-- Opening Marker --

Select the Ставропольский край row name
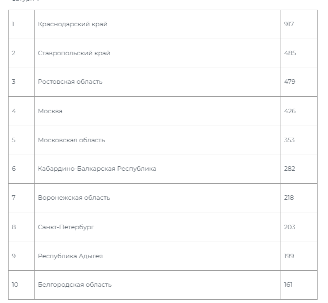The height and width of the screenshot is (303, 328). pyautogui.click(x=74, y=53)
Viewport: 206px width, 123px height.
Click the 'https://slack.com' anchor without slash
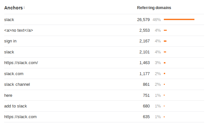(x=20, y=117)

-- Closing Marker --

### What you should do
With the pictures omitted, reproduce the data above exactly.

### Exercise answer
Select the Ставропольский край row name
The height and width of the screenshot is (303, 328). pyautogui.click(x=74, y=53)
Viewport: 206px width, 123px height.
Click the 'https://slack.com' anchor without slash
(x=20, y=117)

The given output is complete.